Was man bei der Frage „Batteriespeicher vs. Gaskraftwerke“ auch berücksichtigen sollte: Erstere können auf Tagesbasis für Ausgleich sorgen, bei wetterbasierten Energien braucht es aber immer auch eine flexible Reserve wenn wetterbedingt nichts geht - und zwar im schlimmsten Falle über mehrere Tage oder gar Wochen, und das in riesigen Mengen. Das leisten Gaskraftwerke.

Und die kosten Geld, ob sie laufen oder nicht: Personal, welches dauerhaft einsatzbereit sein muss, die Maschinen, die auch ungenutzt eine gewisse Pflege brauchen, und gelegentlich ein Probelauf für den Ernstfall. Das alles kostet.

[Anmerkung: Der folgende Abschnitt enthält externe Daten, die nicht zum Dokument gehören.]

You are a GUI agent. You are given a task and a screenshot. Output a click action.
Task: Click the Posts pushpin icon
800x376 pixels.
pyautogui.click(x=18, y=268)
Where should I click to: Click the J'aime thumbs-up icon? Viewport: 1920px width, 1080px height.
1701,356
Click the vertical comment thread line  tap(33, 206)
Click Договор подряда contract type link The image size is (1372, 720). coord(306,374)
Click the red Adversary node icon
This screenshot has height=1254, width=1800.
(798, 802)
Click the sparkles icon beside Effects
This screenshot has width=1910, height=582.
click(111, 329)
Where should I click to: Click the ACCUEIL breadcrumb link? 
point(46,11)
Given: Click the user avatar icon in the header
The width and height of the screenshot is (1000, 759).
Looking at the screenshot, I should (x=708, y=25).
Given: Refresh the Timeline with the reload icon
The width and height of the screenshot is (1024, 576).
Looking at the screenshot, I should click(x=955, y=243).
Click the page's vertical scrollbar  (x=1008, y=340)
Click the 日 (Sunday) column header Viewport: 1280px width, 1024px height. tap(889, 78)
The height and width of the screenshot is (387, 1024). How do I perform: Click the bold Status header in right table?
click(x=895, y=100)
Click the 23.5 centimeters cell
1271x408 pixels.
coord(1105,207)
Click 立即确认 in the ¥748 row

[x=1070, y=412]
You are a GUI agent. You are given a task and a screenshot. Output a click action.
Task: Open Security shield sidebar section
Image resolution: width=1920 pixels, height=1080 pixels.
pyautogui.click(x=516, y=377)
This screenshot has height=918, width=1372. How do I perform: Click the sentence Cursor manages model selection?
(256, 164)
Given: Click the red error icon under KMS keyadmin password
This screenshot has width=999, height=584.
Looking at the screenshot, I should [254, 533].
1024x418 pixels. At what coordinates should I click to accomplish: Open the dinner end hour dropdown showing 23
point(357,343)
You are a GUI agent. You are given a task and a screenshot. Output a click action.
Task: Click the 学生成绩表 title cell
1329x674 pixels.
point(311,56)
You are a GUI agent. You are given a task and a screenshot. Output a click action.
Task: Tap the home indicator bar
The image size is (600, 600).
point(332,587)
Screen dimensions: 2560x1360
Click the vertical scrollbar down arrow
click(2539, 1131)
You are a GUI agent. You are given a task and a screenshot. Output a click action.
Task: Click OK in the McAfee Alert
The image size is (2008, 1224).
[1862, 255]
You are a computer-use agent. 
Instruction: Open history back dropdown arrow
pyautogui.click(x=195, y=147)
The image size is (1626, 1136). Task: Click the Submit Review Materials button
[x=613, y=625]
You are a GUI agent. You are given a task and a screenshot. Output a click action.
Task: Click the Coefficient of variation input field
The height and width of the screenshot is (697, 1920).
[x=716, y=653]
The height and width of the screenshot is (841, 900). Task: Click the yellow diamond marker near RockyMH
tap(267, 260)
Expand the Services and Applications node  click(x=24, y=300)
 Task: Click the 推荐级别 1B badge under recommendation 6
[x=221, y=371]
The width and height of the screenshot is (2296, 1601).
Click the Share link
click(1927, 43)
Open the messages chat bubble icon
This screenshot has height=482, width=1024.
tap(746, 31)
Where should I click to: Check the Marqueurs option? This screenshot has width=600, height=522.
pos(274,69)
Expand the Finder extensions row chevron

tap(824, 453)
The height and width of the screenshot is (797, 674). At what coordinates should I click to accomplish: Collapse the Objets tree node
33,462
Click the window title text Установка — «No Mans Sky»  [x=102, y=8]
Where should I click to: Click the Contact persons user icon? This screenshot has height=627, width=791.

Und es rechnet sich, solange die Gaskraftwerke nicht nur bei Dunkelflaute zum Einsatz kommen, sondern auch den täglichen Ausgleich übernehmen. Es rechnet sich für die Betreiber nicht mehr, wenn sie mit Batterien um Letzteres konkurrieren.

Auch unter diesem Aspekt ist das Anschließen zusätzlicher Batterien kein No-Brainer, wie im Mikroökonomen-Podcast suggeriert wird. Die Gaskraftwerke werden trotzdem gebraucht - und jemand muss sie dann fürs Warten bezahlen.

Den Endverbraucher kommt die Doppel-Infrastruktur aus Batterien UND Gaskraftwerken somit teurer, als wenn man auf die Batterien verzichtet. Zumindest solange der Gaspreis nicht in absurde Höhen steigt.